Recognize PAF, retrofascial interface, and the mesofascial plane
There were prerenal fascia posterolateral to the left mesocolon, PAF median to the left mesocolon, parietal layer of the pelvic fascia posterolateral to the mesorectum, which continued at different sites. Peritoneum resection was performed along the aorta to the top, the PAF is exposed under the peritoneal connective tissue, which extends upward till the dorsal side of the duodenum and contains autonomic nerve fibers inside.
Recently, Coffey et al. found that the peritoneal occurs wherever the mesenteric organ is opposed to the retroperitoneum, so that to gain access to the mesofascial plane, a peritonotomy of the peritoneal reflection in this location is required. When this is lengthened, and the interface placed on stretch, it might be possible to separate sharply the components of the mesofascia interface without disrupting the integrity of either.27,28
It also showed the contiguity among the mesorectal fascia, the mesosigmoidal fascia, and the left mesocolic fascia. 29 Thus, these represent different regions of the same fascial entity. In keeping with this, the mesorectal fascia, Gerota's fascia, and the anterior pararenal fascia are different regions of the same entity. 30
Preserve the SRA or not?
Both D3 and CME could get a high rate of mesocolic plane grade for stage II and stage III patients, 31 and CME extends longitudinal mesocolon resection. In this study, a long-term follow-up and larger sample quantity would be essential. D3 excision is flexible in choosing whether to preserve SRA or not, which was determined by the clinical preoperative staging as well as intraoperative staging. SRA preservation may reduce the anastomotic tension compared to the SRA-nonpreserving D3 approach, so as to reduce the leakage rate 32 ; however, there were not enough evidences to show whether it promotes early bowel function recovery. In contrast, it was also reported that SRA preservation could be performed without compromising the quality of lymph node dissection and relapse-free survival, but no advantage of SRA-preserving approach was demonstrated. 33 In addition, the LCA might be absent in 12% patients, 34 and so, CT reconstruction is recommended for the D3 approach.

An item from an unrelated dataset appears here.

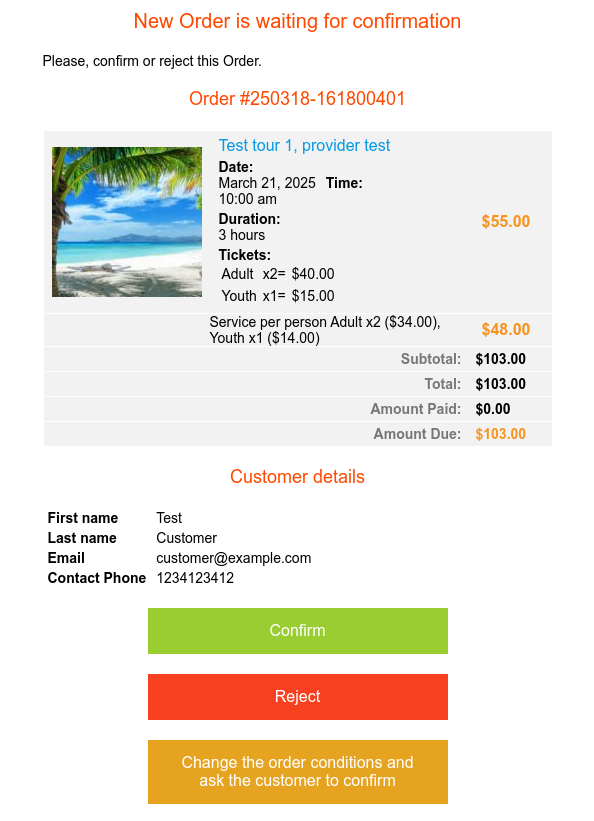Click the Amount Due $103.00 value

In conclusion, both D3 and CME can achieve high quality of mesocolic plane grade for stage II and stage III patients. The LODDS and LNR were comparable and without significant correlation with the mesenteric area.
Footnotes
Disclosure Statement
H.F. is currently receiving a scholarship from DAAD (Germany)-CSC (China Scholarship Counsel). For the remaining authors, none was declared. There is no conflict of interest.